**THE PROBLEM**
This exercise calls for the line with "Identify the click", the line with "zustimmen (663, 1498)", and all lines between them in the material below, output exactly and with no other lines.

**EXERCISE INPUT**
((

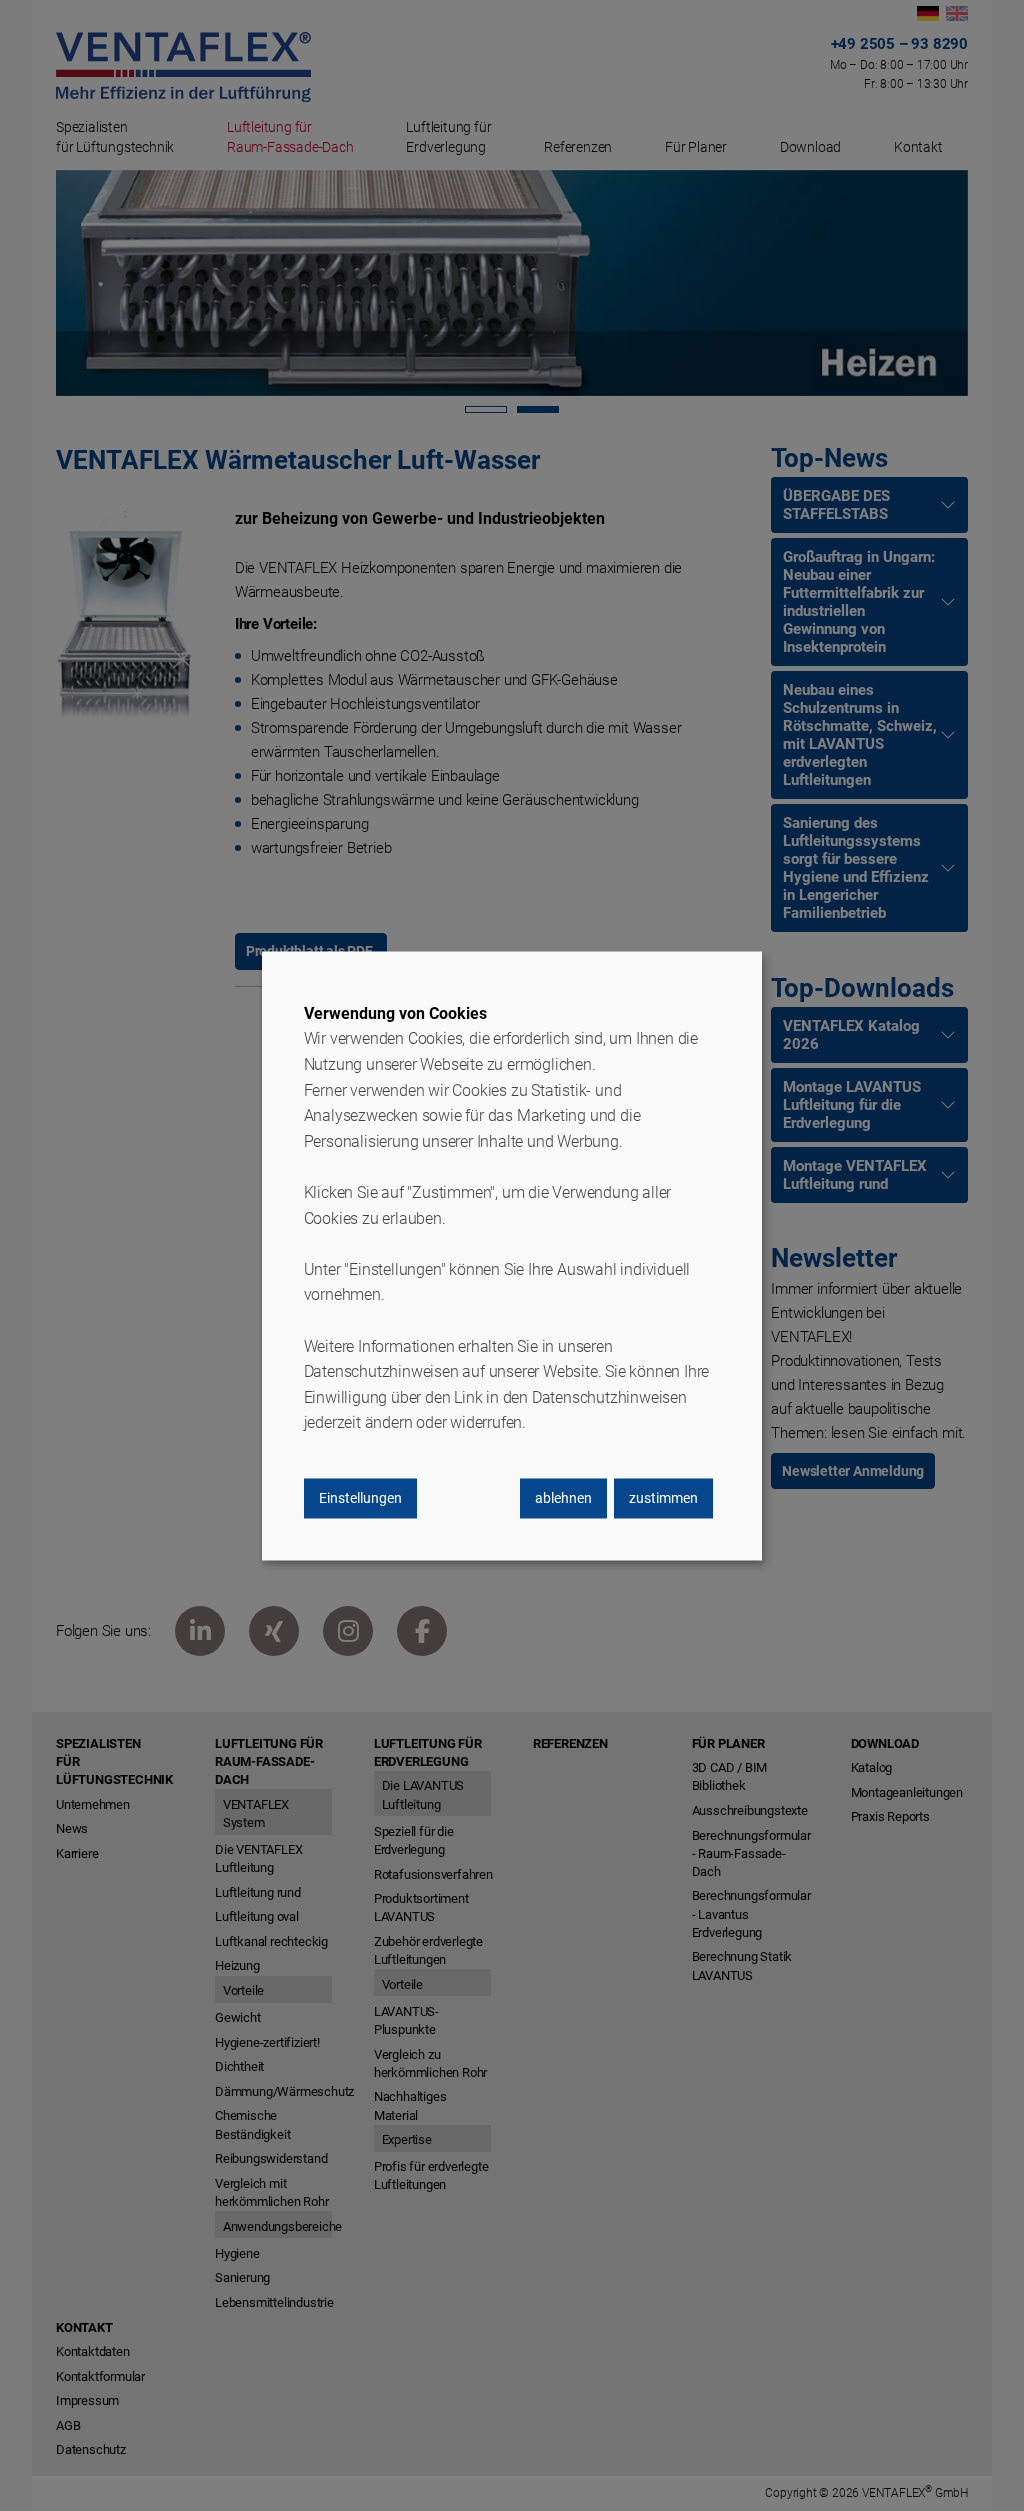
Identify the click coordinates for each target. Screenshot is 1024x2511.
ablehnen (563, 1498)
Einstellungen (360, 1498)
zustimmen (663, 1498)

))
((

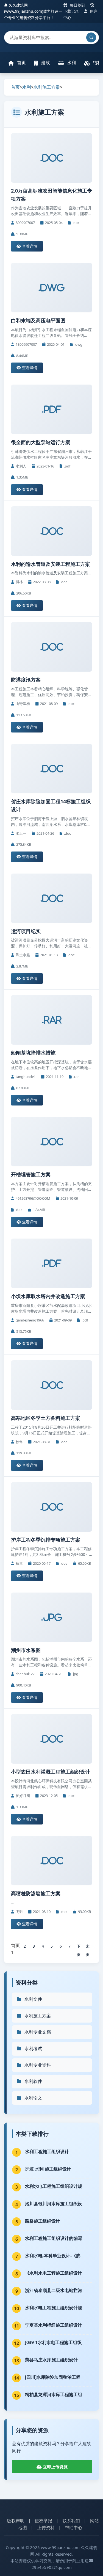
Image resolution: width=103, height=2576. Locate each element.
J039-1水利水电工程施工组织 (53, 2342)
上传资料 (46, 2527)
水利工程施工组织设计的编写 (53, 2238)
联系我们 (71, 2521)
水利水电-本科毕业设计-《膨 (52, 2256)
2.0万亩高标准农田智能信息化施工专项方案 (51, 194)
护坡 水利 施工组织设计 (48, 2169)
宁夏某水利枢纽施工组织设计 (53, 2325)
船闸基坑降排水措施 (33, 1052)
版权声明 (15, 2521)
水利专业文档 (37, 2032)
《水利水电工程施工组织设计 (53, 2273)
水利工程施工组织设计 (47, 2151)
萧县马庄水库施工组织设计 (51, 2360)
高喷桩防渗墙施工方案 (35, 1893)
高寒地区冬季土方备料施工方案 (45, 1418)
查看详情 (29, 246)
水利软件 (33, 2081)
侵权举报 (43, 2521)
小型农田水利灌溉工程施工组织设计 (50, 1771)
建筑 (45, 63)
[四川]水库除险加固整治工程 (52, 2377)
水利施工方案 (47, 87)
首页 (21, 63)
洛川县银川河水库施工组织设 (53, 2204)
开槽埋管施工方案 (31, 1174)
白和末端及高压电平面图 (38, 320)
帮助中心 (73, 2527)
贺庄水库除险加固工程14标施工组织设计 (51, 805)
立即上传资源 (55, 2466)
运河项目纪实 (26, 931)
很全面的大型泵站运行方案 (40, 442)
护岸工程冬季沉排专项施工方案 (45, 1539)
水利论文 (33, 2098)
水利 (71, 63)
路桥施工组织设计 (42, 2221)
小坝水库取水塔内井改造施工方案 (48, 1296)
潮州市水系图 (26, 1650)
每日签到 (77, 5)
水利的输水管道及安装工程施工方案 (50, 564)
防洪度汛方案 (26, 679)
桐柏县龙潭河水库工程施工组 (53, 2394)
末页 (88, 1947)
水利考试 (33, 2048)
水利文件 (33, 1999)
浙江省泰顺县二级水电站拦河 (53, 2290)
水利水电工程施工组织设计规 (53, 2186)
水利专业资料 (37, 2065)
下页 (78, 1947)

))
((

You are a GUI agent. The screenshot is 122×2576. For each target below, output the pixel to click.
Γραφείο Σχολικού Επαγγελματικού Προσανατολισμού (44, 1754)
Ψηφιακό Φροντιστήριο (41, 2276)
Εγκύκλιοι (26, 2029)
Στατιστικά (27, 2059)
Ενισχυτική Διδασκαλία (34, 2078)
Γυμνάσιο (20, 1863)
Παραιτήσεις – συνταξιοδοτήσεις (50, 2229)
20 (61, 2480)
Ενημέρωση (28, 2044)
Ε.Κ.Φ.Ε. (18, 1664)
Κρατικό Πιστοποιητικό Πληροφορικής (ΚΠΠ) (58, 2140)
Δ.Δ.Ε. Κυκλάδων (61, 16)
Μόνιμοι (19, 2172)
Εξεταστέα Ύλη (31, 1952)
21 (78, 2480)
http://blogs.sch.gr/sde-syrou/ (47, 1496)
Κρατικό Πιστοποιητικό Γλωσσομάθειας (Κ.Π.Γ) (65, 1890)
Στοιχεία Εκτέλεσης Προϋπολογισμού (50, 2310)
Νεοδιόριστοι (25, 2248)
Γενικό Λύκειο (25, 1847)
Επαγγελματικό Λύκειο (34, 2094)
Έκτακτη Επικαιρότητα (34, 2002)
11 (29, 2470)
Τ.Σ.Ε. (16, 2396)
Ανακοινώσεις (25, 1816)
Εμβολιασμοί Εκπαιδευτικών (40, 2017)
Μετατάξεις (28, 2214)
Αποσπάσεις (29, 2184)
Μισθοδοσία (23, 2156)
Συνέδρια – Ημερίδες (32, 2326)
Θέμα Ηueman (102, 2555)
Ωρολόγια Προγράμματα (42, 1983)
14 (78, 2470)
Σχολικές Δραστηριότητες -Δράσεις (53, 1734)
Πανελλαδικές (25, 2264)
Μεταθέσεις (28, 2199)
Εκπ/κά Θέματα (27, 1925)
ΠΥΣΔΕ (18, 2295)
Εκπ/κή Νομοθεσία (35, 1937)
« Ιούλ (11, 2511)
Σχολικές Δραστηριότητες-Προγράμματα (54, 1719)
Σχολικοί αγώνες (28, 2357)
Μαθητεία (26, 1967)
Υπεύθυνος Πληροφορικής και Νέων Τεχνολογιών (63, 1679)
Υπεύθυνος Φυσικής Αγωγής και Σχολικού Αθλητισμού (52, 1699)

))

**COMPLETED TASK**
Identify the click coordinates for each target. Screenshot is 1024x2511.
ablehnen (563, 1498)
Einstellungen (360, 1498)
zustimmen (663, 1498)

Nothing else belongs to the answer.